Em 2010 o serviço da dívida dos
Estados foi de R$ 29 bilhões, equivalentes a 62% do seu investimento total.
Paga-se bastante, mas, mesmo assim, o principal vem aumentando, como é o caso
da capital paulista, cuja dívida cresceu cerca de cinco vezes entre 2000-2011,
apesar do pagamento de R$ 16 bilhões! Se, em vez do IGP mais 9%, a dívida da
cidade acompanhasse a Selic, os encargos acumulados em 2011 seriam R$ 17
bilhões menores!
Os diagnósticos sobre essa
perversidade são numerosos e quase consensuais. Uma das propostas é óbvia:
atrelar retroativamente as dívidas à Selic.
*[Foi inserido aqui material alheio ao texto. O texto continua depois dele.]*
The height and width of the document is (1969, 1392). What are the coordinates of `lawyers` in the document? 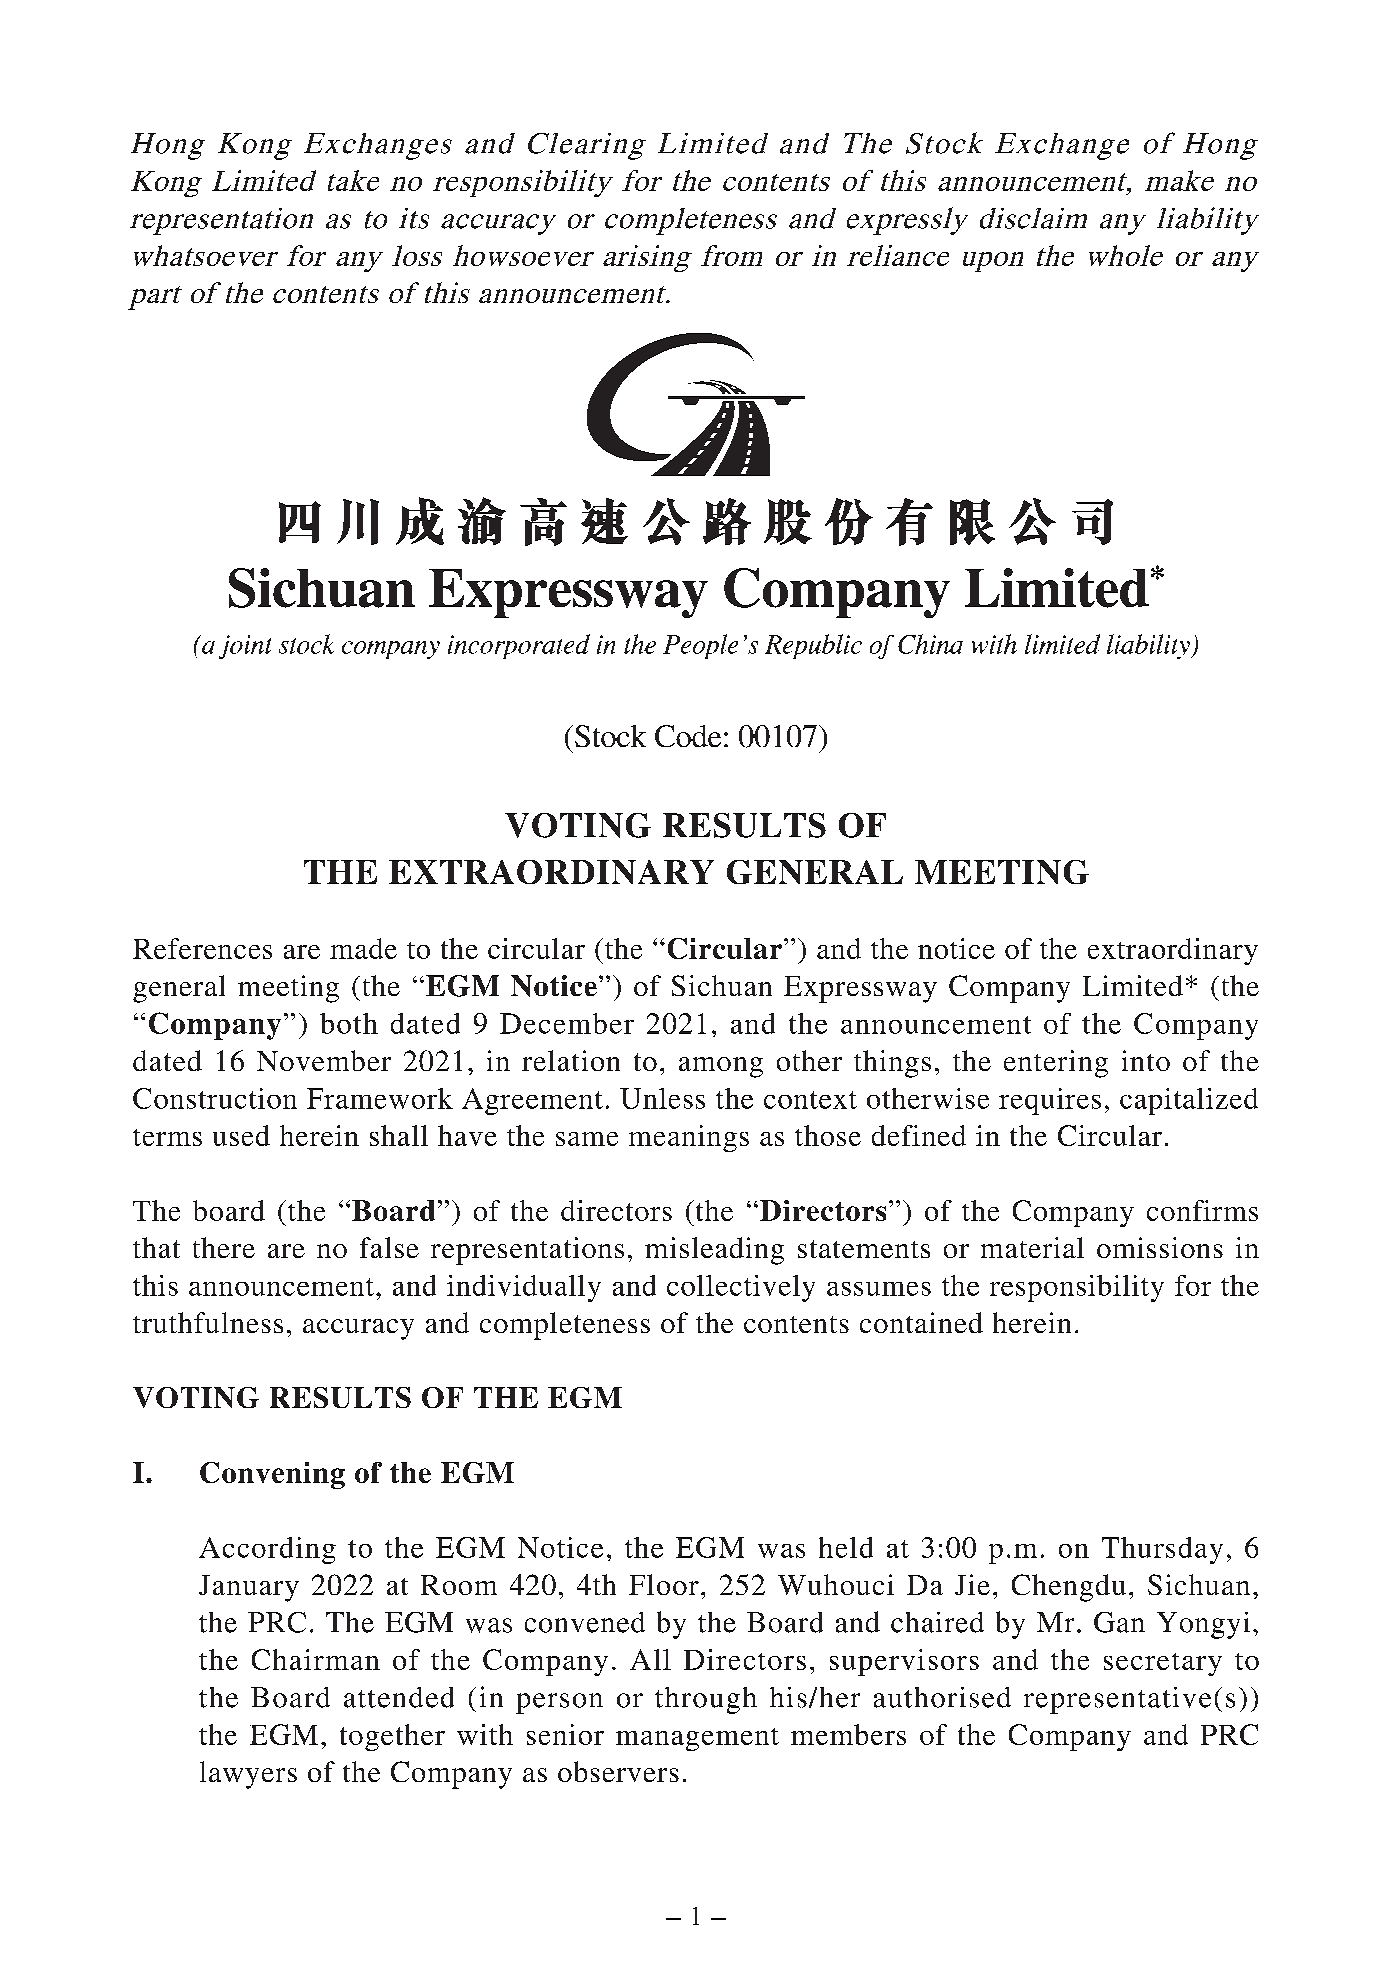 It's located at (248, 1775).
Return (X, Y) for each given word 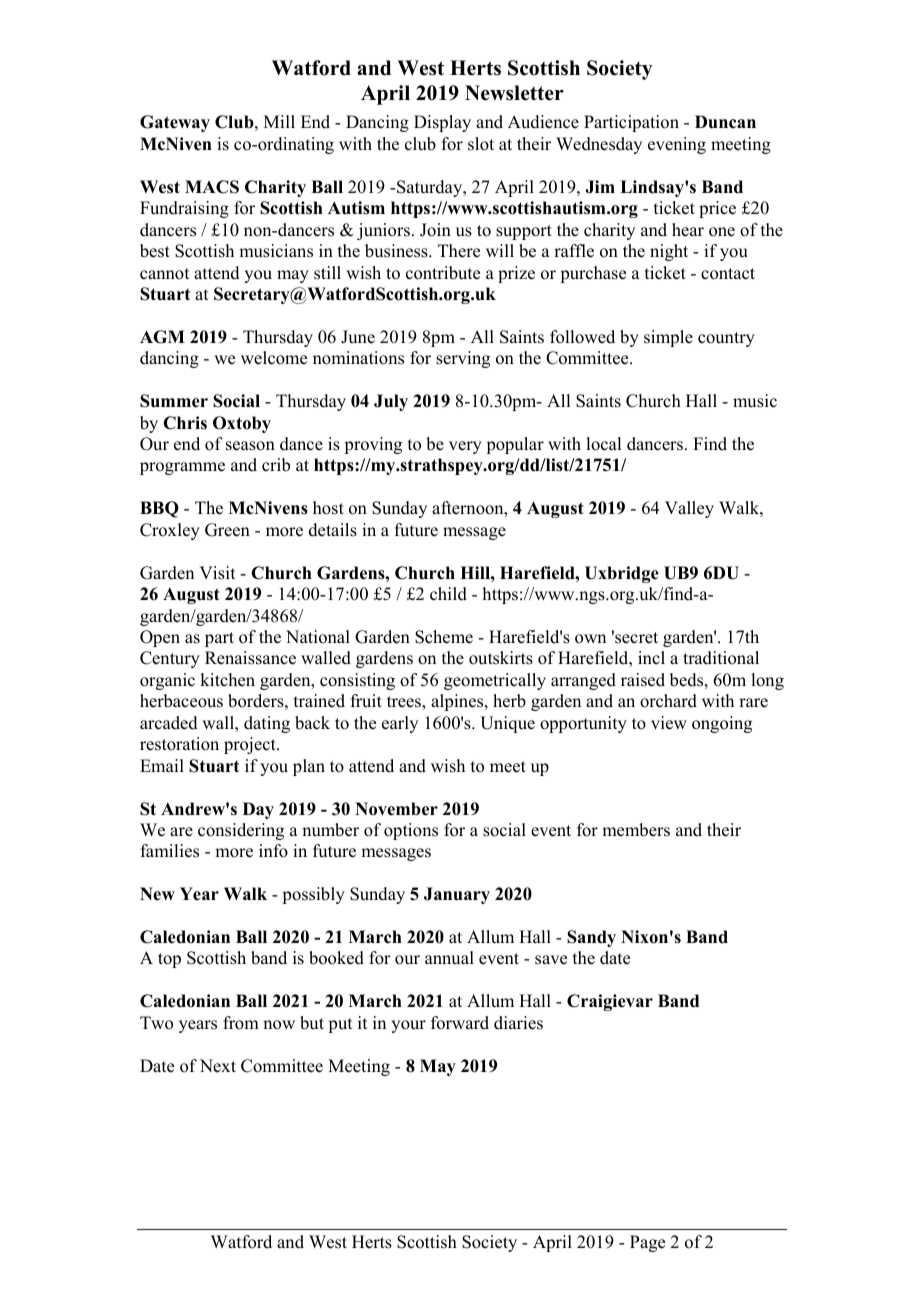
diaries (518, 1023)
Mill (279, 121)
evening (677, 145)
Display (442, 123)
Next (218, 1066)
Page (647, 1243)
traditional (721, 658)
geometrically (495, 681)
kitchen (227, 680)
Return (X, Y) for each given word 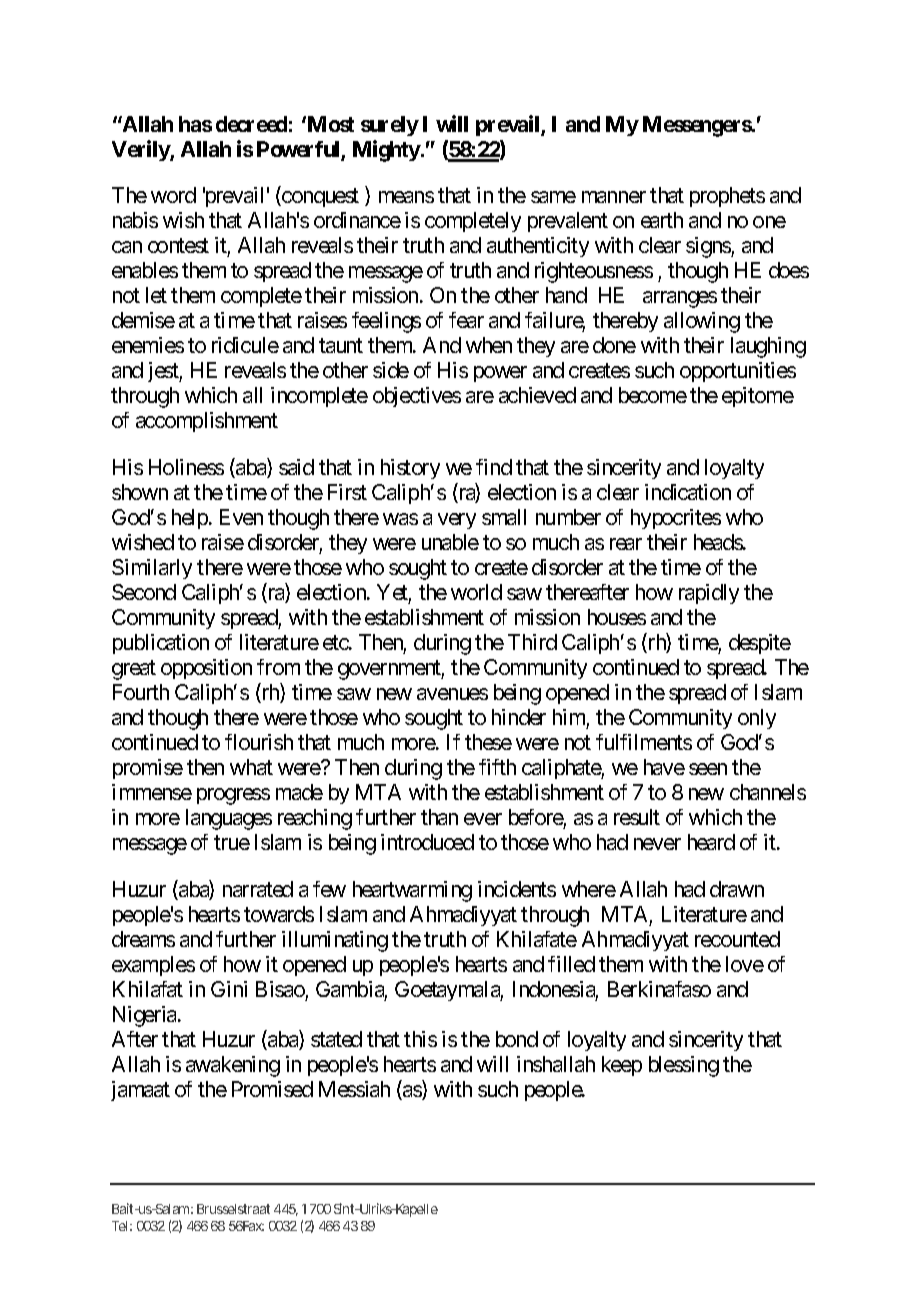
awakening (233, 1066)
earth (662, 220)
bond (517, 1039)
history (410, 469)
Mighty (387, 151)
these (488, 742)
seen (708, 769)
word (173, 195)
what (251, 767)
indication (688, 492)
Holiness (186, 467)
Há, além disso, uma medida simples
e fácil: permitir que a relação dívida/receita corrente líquida dos municípios
seja a mesma dos Estados, ou seja, 2, em vez de 1,2, como é hoje.
Mas, afinal, por que nada tem
sido feito de prático para eliminar essa perversidade? Um fator é a
possibilidade de decisões discricionárias, dando-se autorizações especiais para
este ou aquele captar créditos ou até receber contribuições fiscais diretas.
Prática nada republicana, para usar termo em moda.
Há, porém, um erro mais
importante em curso: a ideia de que todos os problemas federativos – dívida,
royalties, Fundo de Participação dos Estados, guerra fiscal predatória –
deveriam ser resolvidos simultaneamente num grande pacto! Bela fórmula para o
imobilismo, lamentações, discursos triviais e comissões de alto nível. A
estratégia correta é a oposta: resolver um problema de cada vez, sem excluir
possíveis compensações localizadas transitórias, começando pelo mais fácil, que
é o das dívidas – a ponta do barbante para desatar o novelo federativo.
Se isso for equacionado, os
Estados e municípios teriam acesso a mais recursos. Mas deveria exigir-se,
formalmente, uma contrapartida, que tudo fosse destinado a investimentos. Ao
contrário do folclore, as esferas estaduais e municipais, na média, são mais
ágeis do que a federal para investir. Já dão conta, aliás, de uns dois terços
do total dos investimentos governamentais no Brasil (excluindo empresas). O
efeito seria altamente positivo num país onde tais investimentos, como fração
do produto interno bruto (PIB), são dos menores do mundo – uns cinco pontos
porcentuais abaixo da média no restante da América Latina.
ESTADO DE SÃO PAULO / OPINIÃO /
JOSÉ SERRA /
Estados e Municípios sob extorsão / 22/03/2012.